On May 10, on what became known as “The Night of the Barricades,” more than 60 such constructions were thrown up. The police resorted to everything but shooting. Tear gas and smoke bombs and even CS gas were used. Residents, at the request of the students, poured water from their houses to relieve the irritation to eyes and skin. The gas had penetrated the Paris Metro, even causing distress to passengers traveling underneath the Latin Quarter!
In one incident thirty rounds of tear gas were launched into a cafe. Since the first attacks by the riot police students had chanted “CRS-SS,” comparing the riot police to the murderous Nazi Schutzstaffel. In this incident the CRS sought revenge, threatening, “You’ll see if we’re the SS!” A first-year philosophy student described how she had been forced back a number of times into the downstairs toilet of this cafe. A number of other women were with her screaming and lying on the floor praying. She was overcome by the gas and the hysteria. Half-conscious, she was unaware until she was brought out of the cafe that she had lost the sight of both eyes.
The results of the battles on the Rue Gay Lussac were so horrific that doctors demanded publicly that the police be prosecuted. Police vehicles were reported to have mowed into demonstrators. On one occasion a pedestrian was carried thirty yards on a front bumper and the driver said he hadn’t seen him. On the night of May 10, when the CRS stormed the barricades, they would not even allow the Red Cross to move in and pick up the injured.
The previous day Peyrefitte had refused to allow Nanterre to be opened. Generalized anger against the government’s brutal response to the students’ protests had reached boiling point. The leaders of the major trade union federations and the left parties were compelled to make the call for a 24-hour general strike for Monday, May 13. Prime Minister Georges Pompidou announced the reopening of the Sorbonne and the withdrawal of the police. But it was too little, too late! The floodgates were open and would not be firmly closed until well into the month of June. De Gaulle’s dictum “the state never retreats’ turns to dust. It is the beginning of the end for him.

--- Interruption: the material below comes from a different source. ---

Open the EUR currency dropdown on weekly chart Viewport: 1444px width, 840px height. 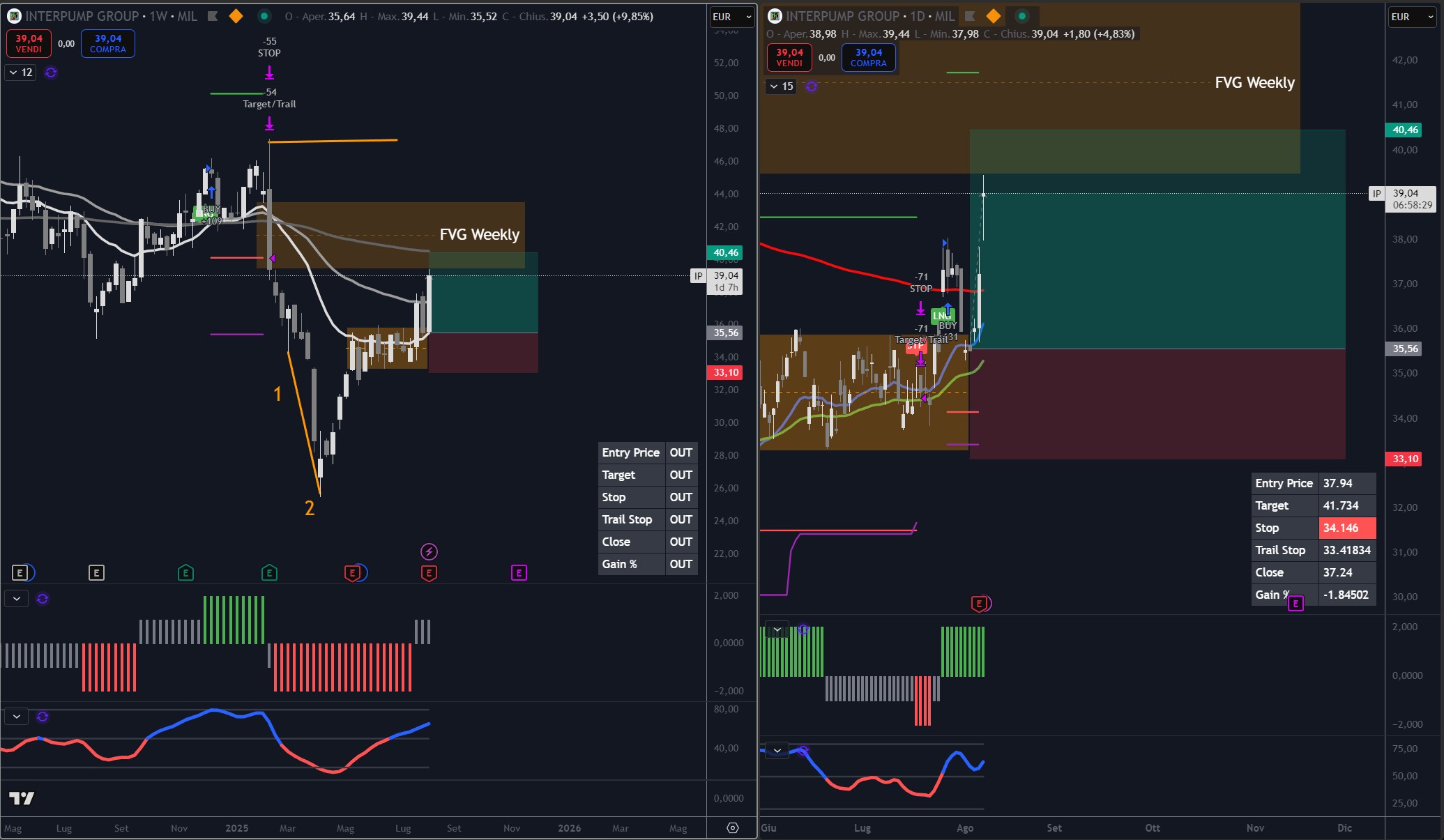[731, 17]
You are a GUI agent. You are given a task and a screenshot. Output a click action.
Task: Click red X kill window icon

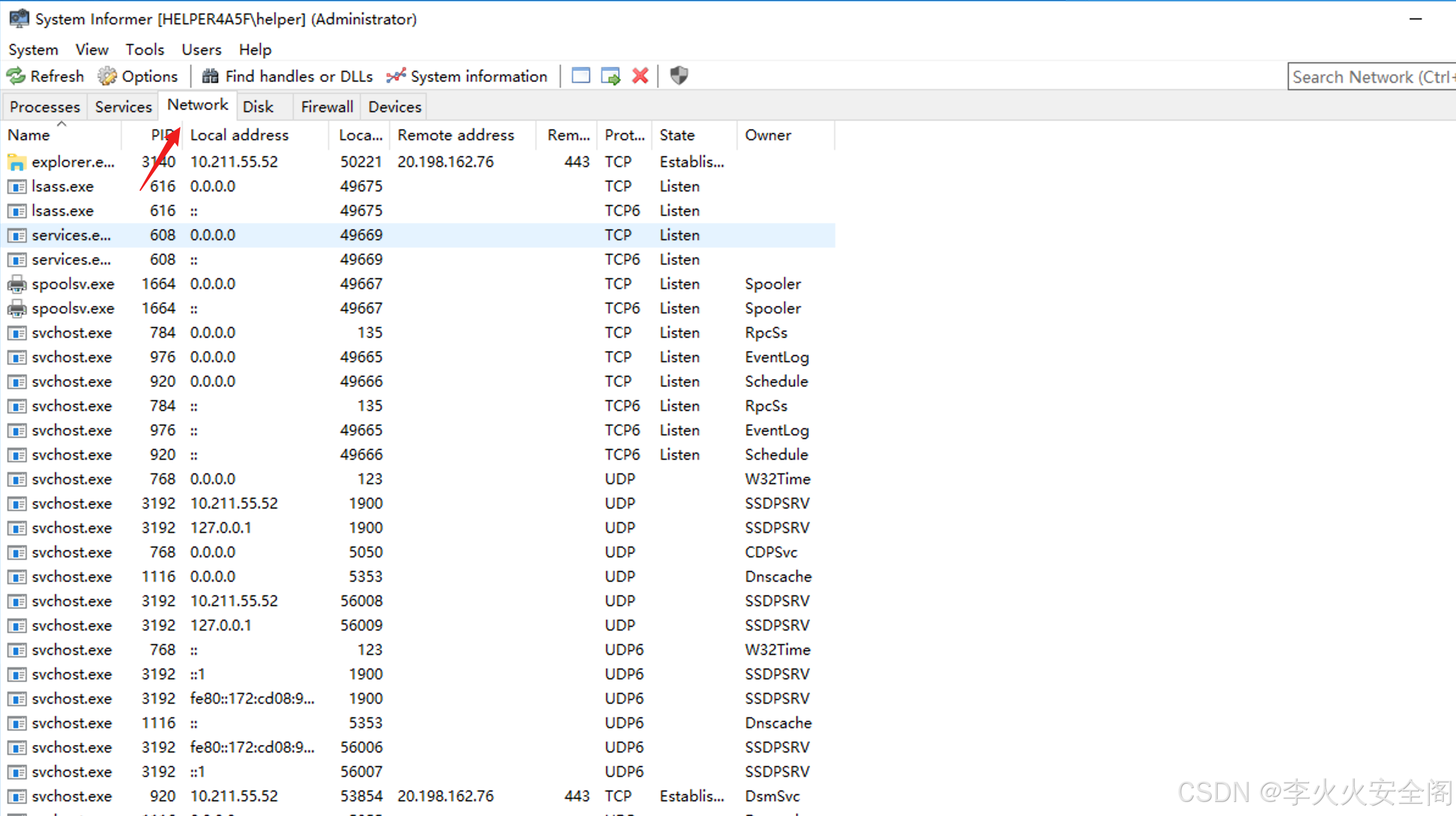pos(640,76)
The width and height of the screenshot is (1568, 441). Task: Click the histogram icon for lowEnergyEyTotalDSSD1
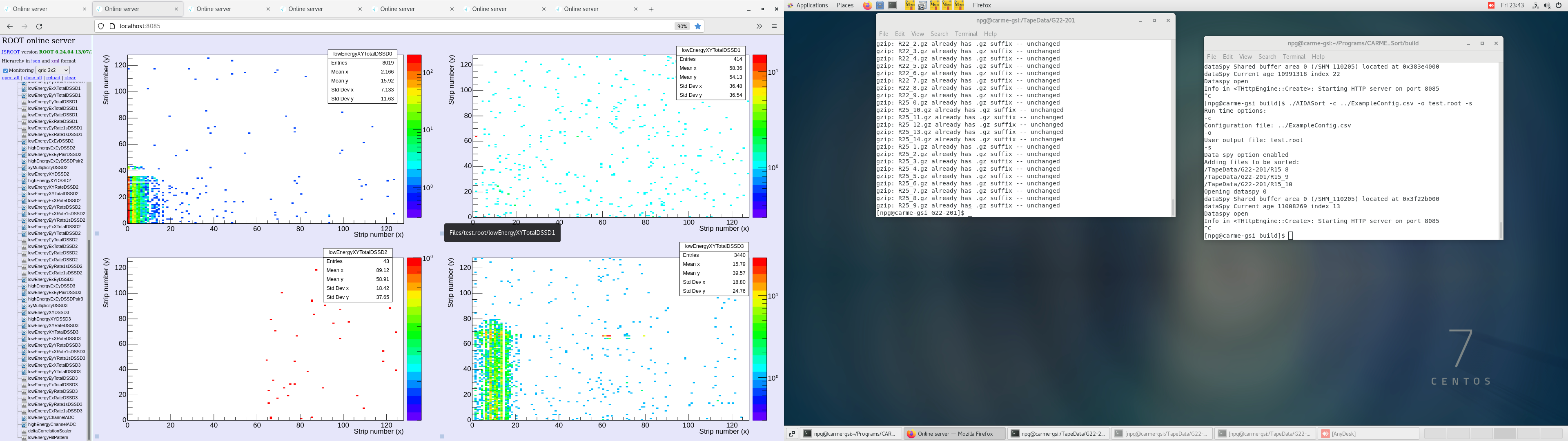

The government’s partial climb-down did not satisfy the students but it was sufficient to encourage millions of workers to follow the students’ example – to strike and occupy for their own demands. The workers, especially young workers, were fired by the example of action – the boldness and the élan demonstrated by the students engaged in struggle. The students had moved initially over grievances arising from the highly centralized education system but rapidly they began to question the whole structure of society. They acted as a trigger to the movement of the workers. Unfortunately this gave the students the illusion that they were a motor force. In reality the conditions for the workers’ movement had already been prepared.